A physician now has many options with respect to picking and choosing among open source health IT software packages, though the choices have narrowed. Valdes said when he started watching the open source health IT market seven years ago, dozens of projects were active, though many have fallen by the wayside.
This can cause confusion, but some front-runners in the open source health IT market have emerged in the last few years, he said, though the confusion level is nothing compared to the proprietary software world.

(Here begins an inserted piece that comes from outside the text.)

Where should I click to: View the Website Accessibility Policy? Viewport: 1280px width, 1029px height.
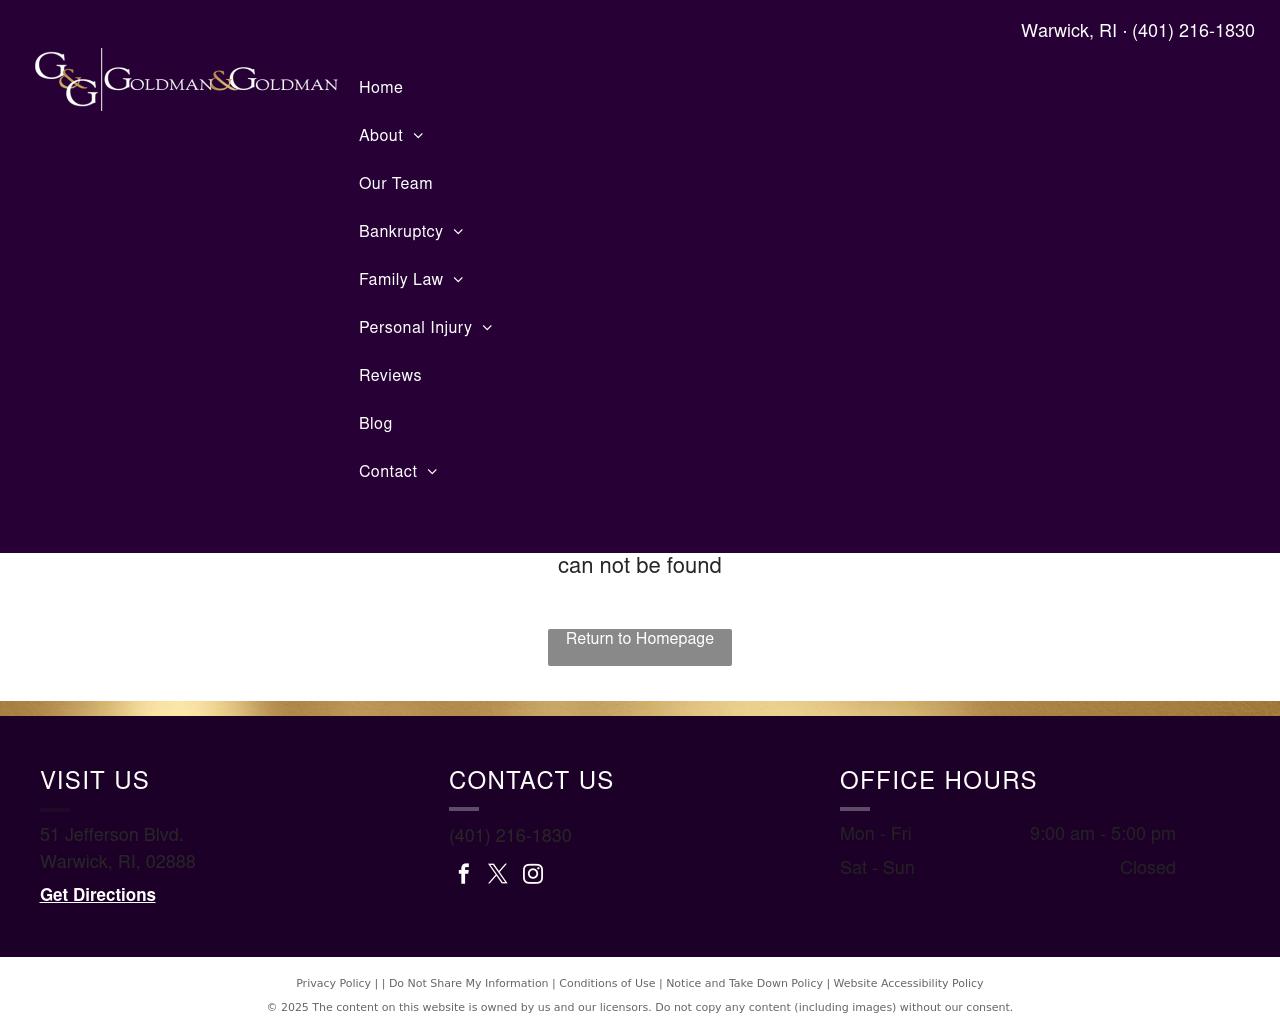point(908,984)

"In the proprietary world, whole companies and software suites disappear forever in business failures, buyouts, forced 'upgrades' and changes in corporate agendas," he said. "Somehow, this is considered normal."Free and open source software EMR/EHRs are relatively immortal and are much more resistant to service decline, price increases, buyouts and corporate failure than the proprietary world. It's odd that many people in medicine see proprietary software as 'normal' and free and open source software as abnormal -- when myself and a fair number of people see the opposite, especially in medicine."